### Task prompt
Copy out the lines from the line with "Click Inter crest in 06.01.24 match" up to and including the line with "I will point(531,512).", keeping them the same.

### Information provided

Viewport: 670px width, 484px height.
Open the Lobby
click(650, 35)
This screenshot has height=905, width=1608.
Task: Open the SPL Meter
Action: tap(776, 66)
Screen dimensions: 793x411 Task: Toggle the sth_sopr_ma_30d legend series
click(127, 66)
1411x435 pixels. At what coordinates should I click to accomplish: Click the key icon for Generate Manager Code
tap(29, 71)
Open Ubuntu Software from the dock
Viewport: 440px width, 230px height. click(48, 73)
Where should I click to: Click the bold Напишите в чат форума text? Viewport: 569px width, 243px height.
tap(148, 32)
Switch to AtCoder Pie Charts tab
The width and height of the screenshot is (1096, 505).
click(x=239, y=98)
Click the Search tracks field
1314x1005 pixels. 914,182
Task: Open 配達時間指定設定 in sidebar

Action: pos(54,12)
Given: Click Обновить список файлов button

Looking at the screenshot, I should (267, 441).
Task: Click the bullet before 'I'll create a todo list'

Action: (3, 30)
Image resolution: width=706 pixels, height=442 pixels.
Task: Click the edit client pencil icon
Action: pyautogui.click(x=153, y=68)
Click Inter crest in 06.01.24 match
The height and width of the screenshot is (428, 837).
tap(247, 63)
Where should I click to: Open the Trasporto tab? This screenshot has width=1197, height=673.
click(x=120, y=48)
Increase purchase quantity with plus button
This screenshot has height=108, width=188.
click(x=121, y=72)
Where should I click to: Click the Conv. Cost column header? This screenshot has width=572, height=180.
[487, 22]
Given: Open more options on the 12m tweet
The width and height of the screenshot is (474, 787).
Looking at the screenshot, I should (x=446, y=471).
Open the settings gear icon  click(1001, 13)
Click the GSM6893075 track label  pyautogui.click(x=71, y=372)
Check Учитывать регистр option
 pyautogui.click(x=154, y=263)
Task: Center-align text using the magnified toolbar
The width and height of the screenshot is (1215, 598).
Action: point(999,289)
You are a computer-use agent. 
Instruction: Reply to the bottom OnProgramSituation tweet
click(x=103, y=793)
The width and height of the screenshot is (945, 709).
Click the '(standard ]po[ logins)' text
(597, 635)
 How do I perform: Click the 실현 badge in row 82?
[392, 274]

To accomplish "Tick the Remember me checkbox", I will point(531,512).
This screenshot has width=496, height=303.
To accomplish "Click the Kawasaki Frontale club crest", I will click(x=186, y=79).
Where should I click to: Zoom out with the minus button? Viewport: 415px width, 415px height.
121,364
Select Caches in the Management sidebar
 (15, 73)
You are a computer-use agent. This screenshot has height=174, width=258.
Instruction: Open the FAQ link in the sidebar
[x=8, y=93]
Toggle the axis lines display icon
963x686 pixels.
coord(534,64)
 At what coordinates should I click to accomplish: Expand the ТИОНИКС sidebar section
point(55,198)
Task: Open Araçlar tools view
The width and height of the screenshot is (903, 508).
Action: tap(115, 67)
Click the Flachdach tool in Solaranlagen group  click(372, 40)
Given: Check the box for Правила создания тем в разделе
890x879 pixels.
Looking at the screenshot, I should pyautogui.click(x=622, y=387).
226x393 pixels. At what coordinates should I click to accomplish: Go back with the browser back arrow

### Written reply
Click Inter crest in 06.01.24 match
The height and width of the screenshot is (428, 837).
tap(247, 63)
Where should I click to: Open the Trasporto tab? This screenshot has width=1197, height=673.
click(x=120, y=48)
Increase purchase quantity with plus button
This screenshot has height=108, width=188.
click(x=121, y=72)
Where should I click to: Click the Conv. Cost column header? This screenshot has width=572, height=180.
[487, 22]
Given: Open more options on the 12m tweet
The width and height of the screenshot is (474, 787).
Looking at the screenshot, I should (x=446, y=471).
Open the settings gear icon  click(1001, 13)
Click the GSM6893075 track label  pyautogui.click(x=71, y=372)
Check Учитывать регистр option
 pyautogui.click(x=154, y=263)
Task: Center-align text using the magnified toolbar
The width and height of the screenshot is (1215, 598).
Action: point(999,289)
You are a computer-use agent. 
Instruction: Reply to the bottom OnProgramSituation tweet
click(x=103, y=793)
The width and height of the screenshot is (945, 709).
Click the '(standard ]po[ logins)' text
(597, 635)
 How do I perform: Click the 실현 badge in row 82?
[392, 274]

To accomplish "Tick the Remember me checkbox", I will point(531,512).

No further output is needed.